Directive
Render the part of the records that opens with the line containing "Open the @eXTREMESLAND" and closes with the line containing "(x=63, y=226)" as a JSON list of strings, one string per line, with blank lines left out.
--------
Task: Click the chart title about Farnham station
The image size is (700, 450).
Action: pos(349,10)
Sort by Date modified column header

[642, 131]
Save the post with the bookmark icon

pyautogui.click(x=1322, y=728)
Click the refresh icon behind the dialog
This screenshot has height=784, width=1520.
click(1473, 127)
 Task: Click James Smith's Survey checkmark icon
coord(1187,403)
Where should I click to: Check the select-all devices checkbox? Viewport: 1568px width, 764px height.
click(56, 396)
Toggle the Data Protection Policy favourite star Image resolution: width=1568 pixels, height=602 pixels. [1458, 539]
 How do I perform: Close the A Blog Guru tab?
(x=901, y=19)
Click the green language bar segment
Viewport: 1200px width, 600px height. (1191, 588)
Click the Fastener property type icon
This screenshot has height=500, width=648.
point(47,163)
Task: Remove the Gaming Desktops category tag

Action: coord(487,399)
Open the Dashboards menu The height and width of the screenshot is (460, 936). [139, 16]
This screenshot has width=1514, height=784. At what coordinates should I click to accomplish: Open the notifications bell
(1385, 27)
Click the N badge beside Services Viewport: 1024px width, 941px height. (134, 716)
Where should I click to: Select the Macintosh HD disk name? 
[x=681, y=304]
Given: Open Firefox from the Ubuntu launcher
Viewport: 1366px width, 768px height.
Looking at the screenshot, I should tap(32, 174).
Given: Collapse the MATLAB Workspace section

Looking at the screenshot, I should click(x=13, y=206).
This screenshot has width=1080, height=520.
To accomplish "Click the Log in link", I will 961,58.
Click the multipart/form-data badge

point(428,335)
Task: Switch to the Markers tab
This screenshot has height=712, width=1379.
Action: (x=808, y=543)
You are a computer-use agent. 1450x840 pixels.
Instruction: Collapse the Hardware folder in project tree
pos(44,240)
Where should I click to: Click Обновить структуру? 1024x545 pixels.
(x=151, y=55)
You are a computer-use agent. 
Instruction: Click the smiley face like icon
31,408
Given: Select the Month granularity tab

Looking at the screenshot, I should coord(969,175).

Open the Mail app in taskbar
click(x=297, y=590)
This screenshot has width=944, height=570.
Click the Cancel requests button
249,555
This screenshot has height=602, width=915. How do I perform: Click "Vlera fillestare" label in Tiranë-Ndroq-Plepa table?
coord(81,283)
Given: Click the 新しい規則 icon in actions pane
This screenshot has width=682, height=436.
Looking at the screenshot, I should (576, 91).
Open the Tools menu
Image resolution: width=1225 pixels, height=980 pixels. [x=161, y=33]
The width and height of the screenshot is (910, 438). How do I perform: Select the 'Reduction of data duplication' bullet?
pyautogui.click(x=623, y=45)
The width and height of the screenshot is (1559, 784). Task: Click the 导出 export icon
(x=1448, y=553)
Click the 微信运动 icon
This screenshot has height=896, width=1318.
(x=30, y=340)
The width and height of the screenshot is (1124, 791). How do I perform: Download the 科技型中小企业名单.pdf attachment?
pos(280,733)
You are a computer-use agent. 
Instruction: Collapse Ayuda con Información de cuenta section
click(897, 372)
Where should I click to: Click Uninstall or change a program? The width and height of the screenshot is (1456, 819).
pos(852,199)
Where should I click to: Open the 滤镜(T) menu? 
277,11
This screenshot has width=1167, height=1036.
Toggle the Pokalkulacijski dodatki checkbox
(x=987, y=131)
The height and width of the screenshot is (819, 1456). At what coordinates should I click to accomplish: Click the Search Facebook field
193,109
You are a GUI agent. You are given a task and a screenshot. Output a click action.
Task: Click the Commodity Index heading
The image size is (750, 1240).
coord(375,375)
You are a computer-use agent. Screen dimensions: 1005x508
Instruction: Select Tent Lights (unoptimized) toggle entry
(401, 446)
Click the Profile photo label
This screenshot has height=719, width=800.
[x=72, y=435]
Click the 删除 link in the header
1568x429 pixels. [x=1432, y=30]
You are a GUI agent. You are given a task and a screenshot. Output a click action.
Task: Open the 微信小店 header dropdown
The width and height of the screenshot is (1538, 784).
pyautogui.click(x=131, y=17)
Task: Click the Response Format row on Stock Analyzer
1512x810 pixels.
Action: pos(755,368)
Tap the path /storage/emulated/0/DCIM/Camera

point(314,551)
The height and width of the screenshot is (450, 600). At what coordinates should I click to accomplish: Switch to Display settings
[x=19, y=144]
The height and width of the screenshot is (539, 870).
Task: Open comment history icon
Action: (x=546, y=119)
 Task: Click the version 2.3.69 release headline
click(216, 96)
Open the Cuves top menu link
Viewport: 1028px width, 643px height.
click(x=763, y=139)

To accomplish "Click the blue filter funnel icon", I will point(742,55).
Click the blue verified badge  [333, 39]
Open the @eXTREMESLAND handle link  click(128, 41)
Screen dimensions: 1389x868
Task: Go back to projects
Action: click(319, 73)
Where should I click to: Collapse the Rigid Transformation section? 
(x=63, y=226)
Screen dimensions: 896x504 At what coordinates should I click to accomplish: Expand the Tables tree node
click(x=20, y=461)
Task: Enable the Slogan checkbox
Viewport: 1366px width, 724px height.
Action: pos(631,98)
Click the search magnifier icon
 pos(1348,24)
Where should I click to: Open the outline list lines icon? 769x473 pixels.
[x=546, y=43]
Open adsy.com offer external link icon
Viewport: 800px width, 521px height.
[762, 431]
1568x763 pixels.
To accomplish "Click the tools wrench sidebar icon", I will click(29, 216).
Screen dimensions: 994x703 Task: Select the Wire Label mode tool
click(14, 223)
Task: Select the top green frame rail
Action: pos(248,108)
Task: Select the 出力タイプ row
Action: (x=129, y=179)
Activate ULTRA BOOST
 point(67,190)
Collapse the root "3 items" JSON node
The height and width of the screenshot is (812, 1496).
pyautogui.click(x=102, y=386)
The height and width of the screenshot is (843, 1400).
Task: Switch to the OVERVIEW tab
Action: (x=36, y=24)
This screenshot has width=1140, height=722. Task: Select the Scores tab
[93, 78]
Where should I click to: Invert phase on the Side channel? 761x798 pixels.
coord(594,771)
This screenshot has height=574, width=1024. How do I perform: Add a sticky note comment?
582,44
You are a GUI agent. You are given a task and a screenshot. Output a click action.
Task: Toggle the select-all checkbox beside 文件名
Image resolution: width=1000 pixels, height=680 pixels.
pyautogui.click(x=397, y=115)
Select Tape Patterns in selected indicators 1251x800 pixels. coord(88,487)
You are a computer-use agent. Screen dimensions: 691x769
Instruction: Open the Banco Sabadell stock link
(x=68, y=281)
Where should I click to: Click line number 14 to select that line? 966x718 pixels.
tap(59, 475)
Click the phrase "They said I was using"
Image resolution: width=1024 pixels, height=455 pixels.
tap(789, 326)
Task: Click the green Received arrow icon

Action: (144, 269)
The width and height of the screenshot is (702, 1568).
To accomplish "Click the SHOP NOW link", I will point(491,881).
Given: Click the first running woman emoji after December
--------
Output
[
  "Open the @eXTREMESLAND handle link  click(128, 41)",
  "Screen dimensions: 1389x868",
  "Task: Go back to projects",
  "Action: click(319, 73)",
  "Where should I click to: Collapse the Rigid Transformation section? ",
  "(x=63, y=226)"
]